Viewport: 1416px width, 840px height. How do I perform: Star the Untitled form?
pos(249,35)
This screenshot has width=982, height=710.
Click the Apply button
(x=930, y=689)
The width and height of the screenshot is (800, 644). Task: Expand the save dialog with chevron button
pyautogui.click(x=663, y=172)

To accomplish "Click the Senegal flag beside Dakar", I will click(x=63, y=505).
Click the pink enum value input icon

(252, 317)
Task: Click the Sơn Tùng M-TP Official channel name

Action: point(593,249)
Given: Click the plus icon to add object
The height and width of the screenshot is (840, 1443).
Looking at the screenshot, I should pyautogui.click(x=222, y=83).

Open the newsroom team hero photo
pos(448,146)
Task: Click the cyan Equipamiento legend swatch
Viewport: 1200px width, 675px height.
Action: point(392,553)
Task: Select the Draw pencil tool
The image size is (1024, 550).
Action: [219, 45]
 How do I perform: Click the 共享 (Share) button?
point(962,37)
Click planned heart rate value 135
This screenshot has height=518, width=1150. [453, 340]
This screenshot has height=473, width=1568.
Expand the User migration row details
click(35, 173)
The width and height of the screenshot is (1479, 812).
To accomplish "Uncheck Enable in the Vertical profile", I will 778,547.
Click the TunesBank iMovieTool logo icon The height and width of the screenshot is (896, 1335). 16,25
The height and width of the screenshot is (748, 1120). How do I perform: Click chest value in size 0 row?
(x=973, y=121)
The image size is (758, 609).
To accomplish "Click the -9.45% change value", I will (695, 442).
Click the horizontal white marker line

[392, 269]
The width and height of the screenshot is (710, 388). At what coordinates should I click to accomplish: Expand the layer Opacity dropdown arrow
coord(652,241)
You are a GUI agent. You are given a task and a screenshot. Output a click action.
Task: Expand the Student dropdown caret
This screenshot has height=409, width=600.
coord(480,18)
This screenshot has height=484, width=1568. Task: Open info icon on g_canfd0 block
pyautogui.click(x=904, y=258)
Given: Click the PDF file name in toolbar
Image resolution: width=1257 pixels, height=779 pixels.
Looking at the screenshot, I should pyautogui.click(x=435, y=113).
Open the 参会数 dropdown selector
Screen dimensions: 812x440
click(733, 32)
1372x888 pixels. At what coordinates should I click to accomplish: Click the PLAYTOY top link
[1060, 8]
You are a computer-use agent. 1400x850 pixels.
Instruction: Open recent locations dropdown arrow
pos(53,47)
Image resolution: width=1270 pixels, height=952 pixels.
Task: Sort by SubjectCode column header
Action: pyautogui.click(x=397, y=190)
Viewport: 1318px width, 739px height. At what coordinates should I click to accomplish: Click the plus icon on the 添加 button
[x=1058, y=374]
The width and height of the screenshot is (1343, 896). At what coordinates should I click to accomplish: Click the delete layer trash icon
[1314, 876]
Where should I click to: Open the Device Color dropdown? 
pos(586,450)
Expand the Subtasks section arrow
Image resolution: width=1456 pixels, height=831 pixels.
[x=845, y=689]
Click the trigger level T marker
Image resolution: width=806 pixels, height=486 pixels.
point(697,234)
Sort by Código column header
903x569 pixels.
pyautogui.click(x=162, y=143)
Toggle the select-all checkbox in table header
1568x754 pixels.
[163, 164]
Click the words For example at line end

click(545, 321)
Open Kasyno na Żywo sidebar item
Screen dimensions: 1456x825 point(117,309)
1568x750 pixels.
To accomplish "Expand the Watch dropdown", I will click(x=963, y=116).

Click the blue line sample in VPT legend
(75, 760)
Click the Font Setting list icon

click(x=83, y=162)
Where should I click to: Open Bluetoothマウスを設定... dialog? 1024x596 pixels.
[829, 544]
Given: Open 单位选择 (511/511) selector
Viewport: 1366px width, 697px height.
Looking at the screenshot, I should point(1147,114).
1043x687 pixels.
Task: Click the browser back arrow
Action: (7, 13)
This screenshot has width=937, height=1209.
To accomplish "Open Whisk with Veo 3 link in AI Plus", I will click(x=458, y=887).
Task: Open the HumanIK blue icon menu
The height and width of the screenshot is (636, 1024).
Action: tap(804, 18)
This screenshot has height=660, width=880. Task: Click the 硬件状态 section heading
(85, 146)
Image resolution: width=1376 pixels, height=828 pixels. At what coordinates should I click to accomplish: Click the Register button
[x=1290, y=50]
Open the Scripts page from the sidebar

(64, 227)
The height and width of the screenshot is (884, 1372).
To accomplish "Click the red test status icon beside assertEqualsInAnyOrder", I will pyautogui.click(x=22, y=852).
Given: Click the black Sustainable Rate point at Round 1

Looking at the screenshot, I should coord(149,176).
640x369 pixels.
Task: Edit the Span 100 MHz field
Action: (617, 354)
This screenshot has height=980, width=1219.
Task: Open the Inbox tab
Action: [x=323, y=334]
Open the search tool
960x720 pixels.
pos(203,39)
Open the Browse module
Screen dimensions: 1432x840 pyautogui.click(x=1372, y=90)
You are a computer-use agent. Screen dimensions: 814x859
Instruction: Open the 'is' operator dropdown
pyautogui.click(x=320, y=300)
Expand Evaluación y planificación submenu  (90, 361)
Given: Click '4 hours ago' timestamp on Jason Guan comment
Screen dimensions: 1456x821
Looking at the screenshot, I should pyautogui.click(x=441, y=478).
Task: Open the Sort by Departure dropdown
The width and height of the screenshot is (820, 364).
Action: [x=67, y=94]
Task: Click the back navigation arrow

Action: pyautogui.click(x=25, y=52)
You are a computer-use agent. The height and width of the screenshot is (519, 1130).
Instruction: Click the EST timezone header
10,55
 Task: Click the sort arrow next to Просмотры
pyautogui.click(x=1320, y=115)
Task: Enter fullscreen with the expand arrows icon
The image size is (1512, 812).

Short exercise -
Convert the entries above into a Markdown table with the columns Row and Line, one numbered row per line, skipping blank lines.

Answer to the task -
| Row | Line |
|---|---|
| 1 | Viewport: 1416px width, 840px height. How do I perform: Star the Untitled form? |
| 2 | pos(249,35) |
| 3 | This screenshot has width=982, height=710. |
| 4 | Click the Apply button |
| 5 | (x=930, y=689) |
| 6 | The width and height of the screenshot is (800, 644). Task: Expand the save dialog with chevron button |
| 7 | pyautogui.click(x=663, y=172) |
| 8 | To accomplish "Click the Senegal flag beside Dakar", I will click(x=63, y=505). |
| 9 | Click the pink enum value input icon |
| 10 | (252, 317) |
| 11 | Task: Click the Sơn Tùng M-TP Official channel name |
| 12 | Action: point(593,249) |
| 13 | Given: Click the plus icon to add object |
| 14 | The height and width of the screenshot is (840, 1443). |
| 15 | Looking at the screenshot, I should pyautogui.click(x=222, y=83). |
| 16 | Open the newsroom team hero photo |
| 17 | pos(448,146) |
| 18 | Task: Click the cyan Equipamiento legend swatch |
| 19 | Viewport: 1200px width, 675px height. |
| 20 | Action: point(392,553) |
| 21 | Task: Select the Draw pencil tool |
| 22 | The image size is (1024, 550). |
| 23 | Action: [219, 45] |
| 24 |  How do I perform: Click the 共享 (Share) button? |
| 25 | point(962,37) |
| 26 | Click planned heart rate value 135 |
| 27 | This screenshot has height=518, width=1150. [453, 340] |
| 28 | This screenshot has height=473, width=1568. |
| 29 | Expand the User migration row details |
| 30 | click(35, 173) |
| 31 | The width and height of the screenshot is (1479, 812). |
| 32 | To accomplish "Uncheck Enable in the Vertical profile", I will 778,547. |
| 33 | Click the TunesBank iMovieTool logo icon The height and width of the screenshot is (896, 1335). 16,25 |
| 34 | The height and width of the screenshot is (748, 1120). How do I perform: Click chest value in size 0 row? |
| 35 | (x=973, y=121) |
| 36 | The image size is (758, 609). |
| 37 | To accomplish "Click the -9.45% change value", I will (695, 442). |
| 38 | Click the horizontal white marker line |
| 39 | [392, 269] |
| 40 | The width and height of the screenshot is (710, 388). At what coordinates should I click to accomplish: Expand the layer Opacity dropdown arrow |
| 41 | coord(652,241) |
| 42 | You are a GUI agent. You are given a task and a screenshot. Output a click action. |
| 43 | Task: Expand the Student dropdown caret |
| 44 | This screenshot has height=409, width=600. |
| 45 | coord(480,18) |
| 46 | This screenshot has height=484, width=1568. Task: Open info icon on g_canfd0 block |
| 47 | pyautogui.click(x=904, y=258) |
| 48 | Given: Click the PDF file name in toolbar |
| 49 | Image resolution: width=1257 pixels, height=779 pixels. |
| 50 | Looking at the screenshot, I should pyautogui.click(x=435, y=113). |
| 51 | Open the 参会数 dropdown selector |
| 52 | Screen dimensions: 812x440 |
| 53 | click(733, 32) |
| 54 | 1372x888 pixels. At what coordinates should I click to accomplish: Click the PLAYTOY top link |
| 55 | [1060, 8] |
| 56 | You are a computer-use agent. 1400x850 pixels. |
| 57 | Instruction: Open recent locations dropdown arrow |
| 58 | pos(53,47) |
| 59 | Image resolution: width=1270 pixels, height=952 pixels. |
| 60 | Task: Sort by SubjectCode column header |
| 61 | Action: pyautogui.click(x=397, y=190) |
| 62 | Viewport: 1318px width, 739px height. At what coordinates should I click to accomplish: Click the plus icon on the 添加 button |
| 63 | [x=1058, y=374] |
| 64 | The width and height of the screenshot is (1343, 896). At what coordinates should I click to accomplish: Click the delete layer trash icon |
| 65 | [1314, 876] |
| 66 | Where should I click to: Open the Device Color dropdown?  |
| 67 | pos(586,450) |
| 68 | Expand the Subtasks section arrow |
| 69 | Image resolution: width=1456 pixels, height=831 pixels. |
| 70 | [x=845, y=689] |
| 71 | Click the trigger level T marker |
| 72 | Image resolution: width=806 pixels, height=486 pixels. |
| 73 | point(697,234) |
| 74 | Sort by Código column header |
| 75 | 903x569 pixels. |
| 76 | pyautogui.click(x=162, y=143) |
| 77 | Toggle the select-all checkbox in table header |
| 78 | 1568x754 pixels. |
| 79 | [163, 164] |
| 80 | Click the words For example at line end |
| 81 | click(545, 321) |
| 82 | Open Kasyno na Żywo sidebar item |
| 83 | Screen dimensions: 1456x825 point(117,309) |
| 84 | 1568x750 pixels. |
| 85 | To accomplish "Expand the Watch dropdown", I will click(x=963, y=116). |
| 86 | Click the blue line sample in VPT legend |
| 87 | (75, 760) |
| 88 | Click the Font Setting list icon |
| 89 | click(x=83, y=162) |
| 90 | Where should I click to: Open Bluetoothマウスを設定... dialog? 1024x596 pixels. |
| 91 | [829, 544] |
| 92 | Given: Open 单位选择 (511/511) selector |
| 93 | Viewport: 1366px width, 697px height. |
| 94 | Looking at the screenshot, I should point(1147,114). |
| 95 | 1043x687 pixels. |
| 96 | Task: Click the browser back arrow |
| 97 | Action: (7, 13) |
| 98 | This screenshot has width=937, height=1209. |
| 99 | To accomplish "Open Whisk with Veo 3 link in AI Plus", I will click(x=458, y=887). |
| 100 | Task: Open the HumanIK blue icon menu |
| 101 | The height and width of the screenshot is (636, 1024). |
| 102 | Action: tap(804, 18) |
| 103 | This screenshot has height=660, width=880. Task: Click the 硬件状态 section heading |
| 104 | (85, 146) |
| 105 | Image resolution: width=1376 pixels, height=828 pixels. At what coordinates should I click to accomplish: Click the Register button |
| 106 | [x=1290, y=50] |
| 107 | Open the Scripts page from the sidebar |
| 108 | (64, 227) |
| 109 | The height and width of the screenshot is (884, 1372). |
| 110 | To accomplish "Click the red test status icon beside assertEqualsInAnyOrder", I will pyautogui.click(x=22, y=852). |
| 111 | Given: Click the black Sustainable Rate point at Round 1 |
| 112 | Looking at the screenshot, I should coord(149,176). |
| 113 | 640x369 pixels. |
| 114 | Task: Edit the Span 100 MHz field |
| 115 | Action: (617, 354) |
| 116 | This screenshot has height=980, width=1219. |
| 117 | Task: Open the Inbox tab |
| 118 | Action: [x=323, y=334] |
| 119 | Open the search tool |
| 120 | 960x720 pixels. |
| 121 | pos(203,39) |
| 122 | Open the Browse module |
| 123 | Screen dimensions: 1432x840 pyautogui.click(x=1372, y=90) |
| 124 | You are a computer-use agent. Screen dimensions: 814x859 |
| 125 | Instruction: Open the 'is' operator dropdown |
| 126 | pyautogui.click(x=320, y=300) |
| 127 | Expand Evaluación y planificación submenu  (90, 361) |
| 128 | Given: Click '4 hours ago' timestamp on Jason Guan comment |
| 129 | Screen dimensions: 1456x821 |
| 130 | Looking at the screenshot, I should pyautogui.click(x=441, y=478). |
| 131 | Task: Open the Sort by Departure dropdown |
| 132 | The width and height of the screenshot is (820, 364). |
| 133 | Action: [x=67, y=94] |
| 134 | Task: Click the back navigation arrow |
| 135 | Action: pyautogui.click(x=25, y=52) |
| 136 | You are a computer-use agent. The height and width of the screenshot is (519, 1130). |
| 137 | Instruction: Click the EST timezone header |
| 138 | 10,55 |
| 139 |  Task: Click the sort arrow next to Просмотры |
| 140 | pyautogui.click(x=1320, y=115) |
| 141 | Task: Enter fullscreen with the expand arrows icon |
| 142 | The image size is (1512, 812). |